The jihadist army that just captured Afghanistan is part of a broad, transnational network controlled by Pakistan’s Inter-Services Intelligence (ISI). Britain has long been a node in this ISI network. Masood Azhar, an ISI operative and United Nations-listed terrorist, toured Britain in 1993, fundraising and recruiting for the Kashmir jihad, while laying down local networks to continue the job. Some of these networks later defected to the Islamic State.

Azhar had created a template for “Londonistan” in the 1990s, where jihadists set up shop in London to provide resources to insurgencies in the Muslim world. There was a de facto agreement with the British state that so long as this activity was directed abroad, the jihadists would not be interfered with. This agreement held even when the London networks got mixed up in international terrorism. The price of this bargain was shown on 7 July 2005.

Even after that attack, there was a reluctance to see the jihadist networks as a two-way street — that what they had once exported, could be imported. The official British government report — while acknowledging that two of the 7/7 killers had “visited Pakistan with their families” and at least one of them was “believed to have had some relevant training in a remote part of Pakistan” — said it could find “no firm evidence” of Al-Qaeda’s role. Al-Qaeda provided that evidence weeks later.

Since the ISI ecosystem is largely responsible for the radicalism problem in Britain and was behind one of one of the worst attacks in British history, one might expect Britain to be at the forefront of efforts to punish Pakistan for its relentless sponsorship of terrorism. Such expectations would be wrong. Britain’s official outlook on Pakistan, reflected by the BBC, is very sympathetic for two primary reasons.

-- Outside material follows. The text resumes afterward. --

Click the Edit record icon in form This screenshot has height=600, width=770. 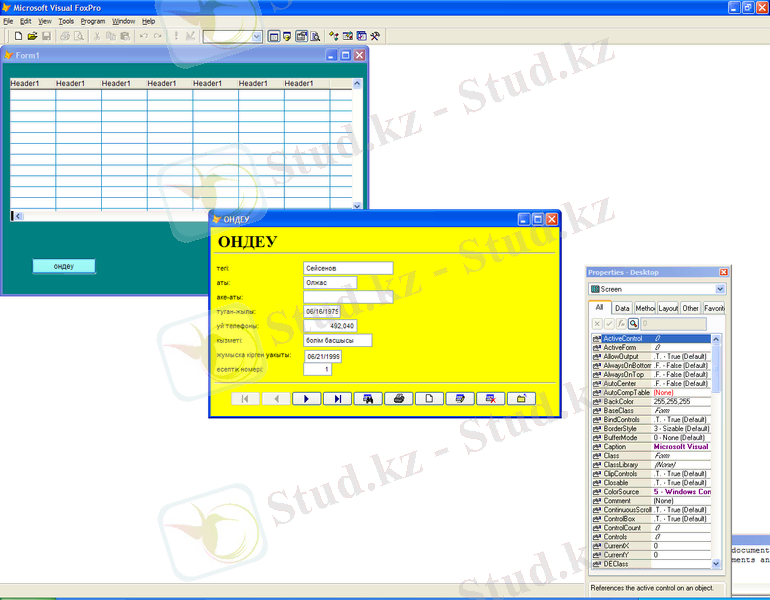point(460,398)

The first is political. As the 7/7 report noted, the Pakistan trips the killers made raised no red flags at the time because “[e]xtended visits to Pakistan by young men are not unusual”: nearly half a million U.K. residents went to Pakistan in 2004 for “an average length of 41 days”. This is one metric of the intimate relations between the British-Pakistani populations and Pakistan. As Azhar showed, this is not just familial, but politico-religious.

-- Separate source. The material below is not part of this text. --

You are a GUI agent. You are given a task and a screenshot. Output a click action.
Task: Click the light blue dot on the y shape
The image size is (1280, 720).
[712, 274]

The million-plus British-Pakistanis are a relatively small part of the overall population (about 2%), but they concentrate in wards of cities like Birmingham and Bradford. At election times, they form a key swing constituency, and some of the most influential figures that set the political agenda for the community are pro-ISI. The ISI makes life difficult for British-Pakistanis who oppose the Pakistan Army’s programme and this marginalisation means that, when courting votes, both political parties are wary of adopting anti-ISI positions. There is the added factor that damaging relations with the Pakistani diaspora would have knock-on effects for any party’s relations with the wider Muslim community.

The second, very much related reason, is security. The scale of the intermingling between the two populations provides obvious opportunities for terrorist planners. This was bad enough when NATO had troops and a friendly government in Afghanistan, as 7/7 showed. The Taliban takeover has blinded Western intelligence. It will now be much easier for Westerners to land in Pakistan, link up with terrorists in Afghanistan to receive training and orders, and return home without the knowledge of Western governments; it is not as if the Taliban will be stamping passports. The ISI will be there to offer itself as the answer to this conundrum — for a price.

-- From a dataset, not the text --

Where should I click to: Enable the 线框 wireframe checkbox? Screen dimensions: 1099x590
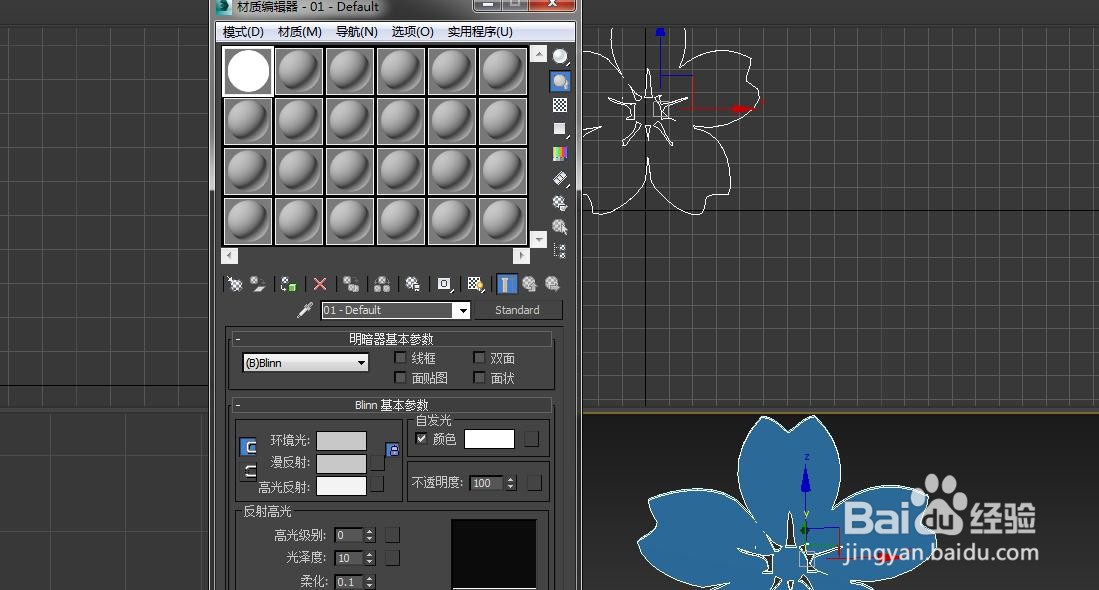pos(401,357)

It might seem absurd that Pakistan can be paid to neutralise some of the terrorists it produces or provides haven to, but the country continues to take advantage of it. Pakistan’s rent-seeking strategy is based on creating problems the West perceives as too difficult to confront, then demanding payment to mitigate the effects. 

For twenty years, Pakistan has been one of the largest recipients of British aid money, partly for counter-terrorism cooperation, and received even larger sums from the US. This money ended up helping the ISI support the terrorists it was supposed to be fighting, who killed thousands of British and NATO troops and tens of thousands of civilians in Afghanistan.

Incredibly, Pakistan never incurred sanctions or even lost its “Major Non-NATO Ally” status for installing terrorists in power in Afghanistan. With the Taliban restored to power, the terrorist threat to Britain is now, as Ken McCallum warned, indeed a “real and enduring thing”.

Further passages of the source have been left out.